(Exercise inputs)

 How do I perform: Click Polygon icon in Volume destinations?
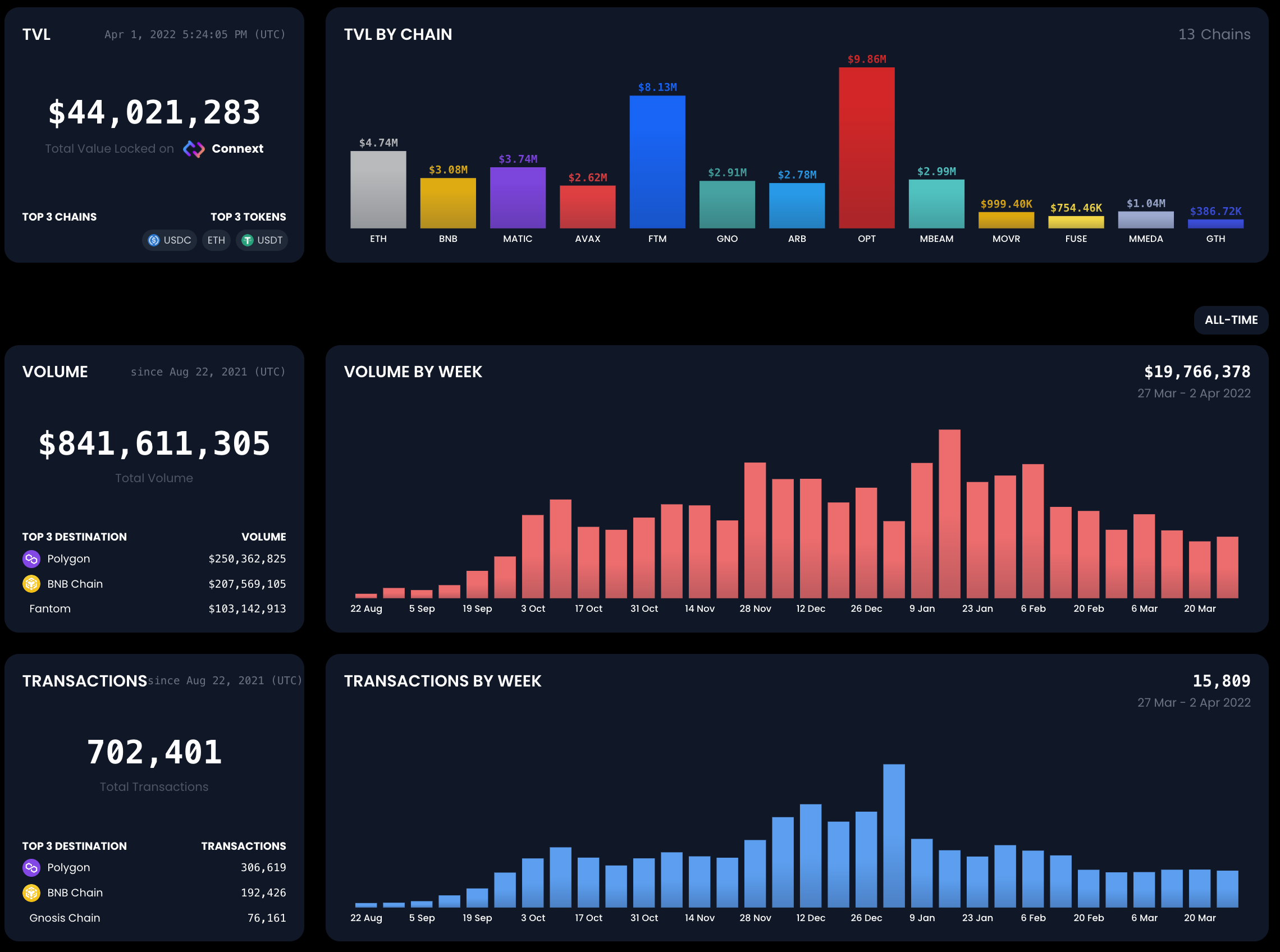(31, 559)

(End Exercise inputs)
(Exercise inputs)

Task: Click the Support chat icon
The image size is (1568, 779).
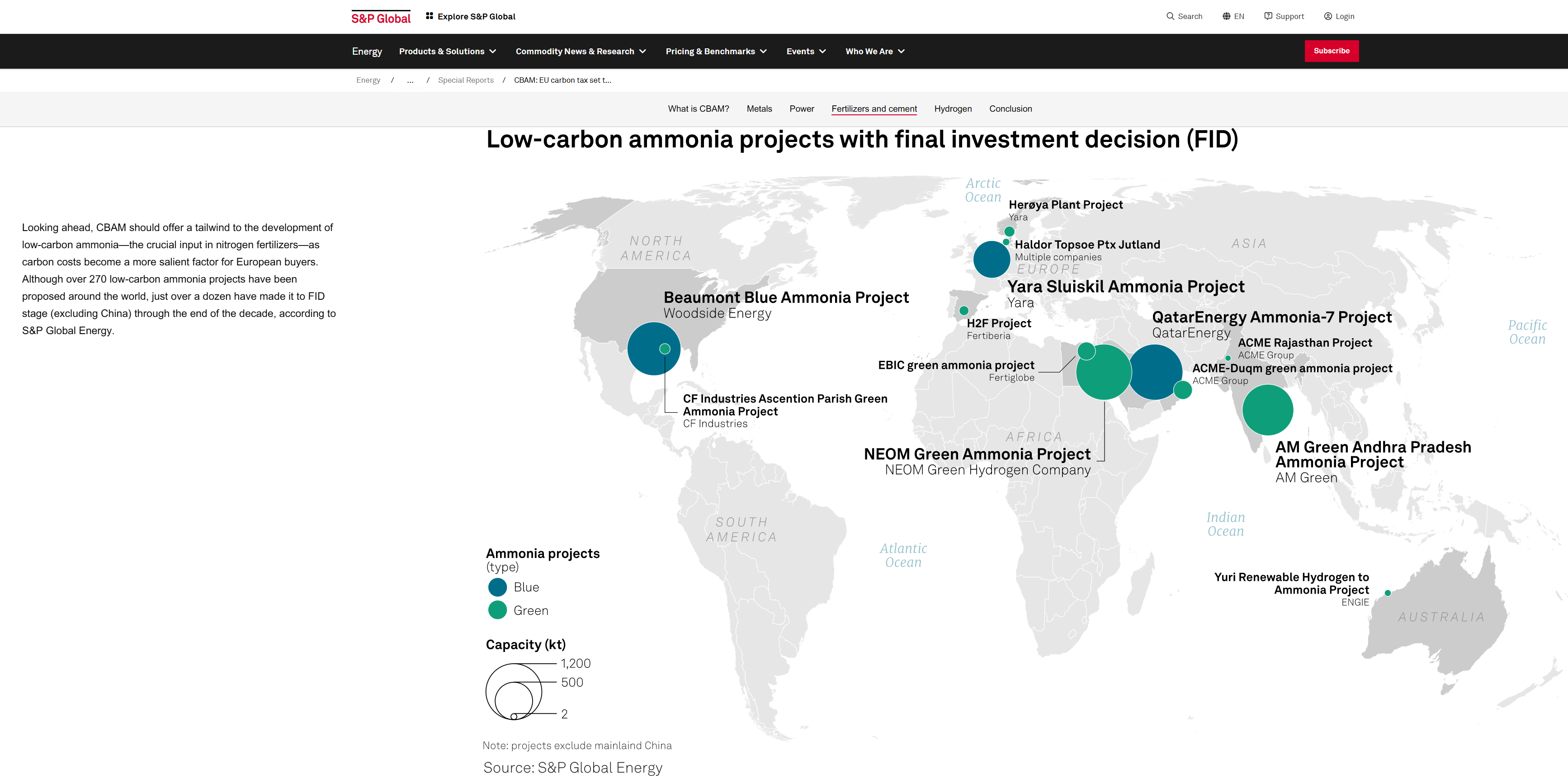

(End Exercise inputs)
(Exercise inputs)

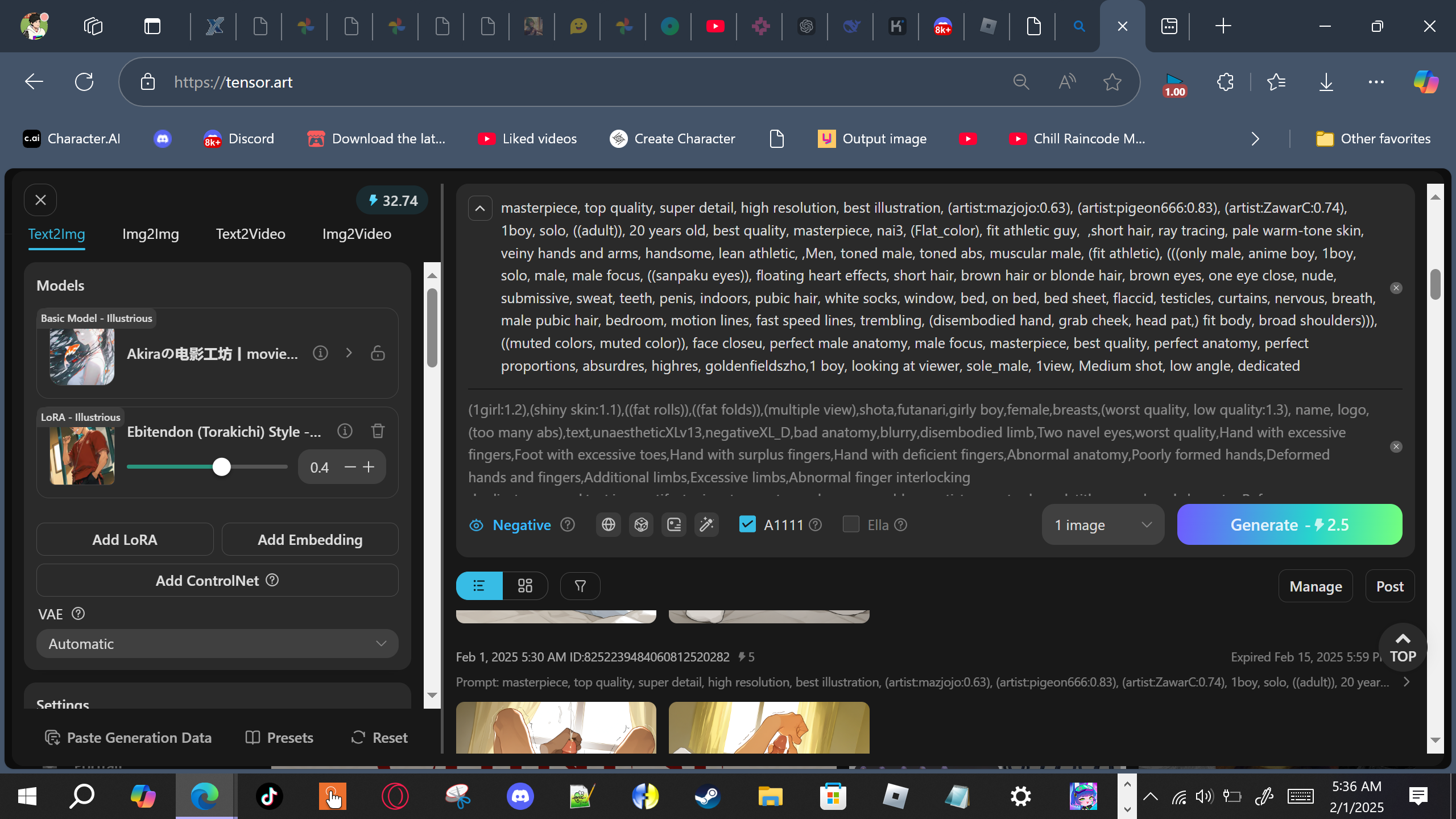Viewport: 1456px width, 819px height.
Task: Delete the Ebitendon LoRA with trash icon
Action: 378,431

(End Exercise inputs)

Problem to solve —
Exact duplication is required for the lines above, from the line that contains "Task: Click the Support chat icon" to the line that contains "The image size is (1568, 779).", inclusive; omit all others.

Response to this exercise —
Task: Click the Support chat icon
The image size is (1568, 779).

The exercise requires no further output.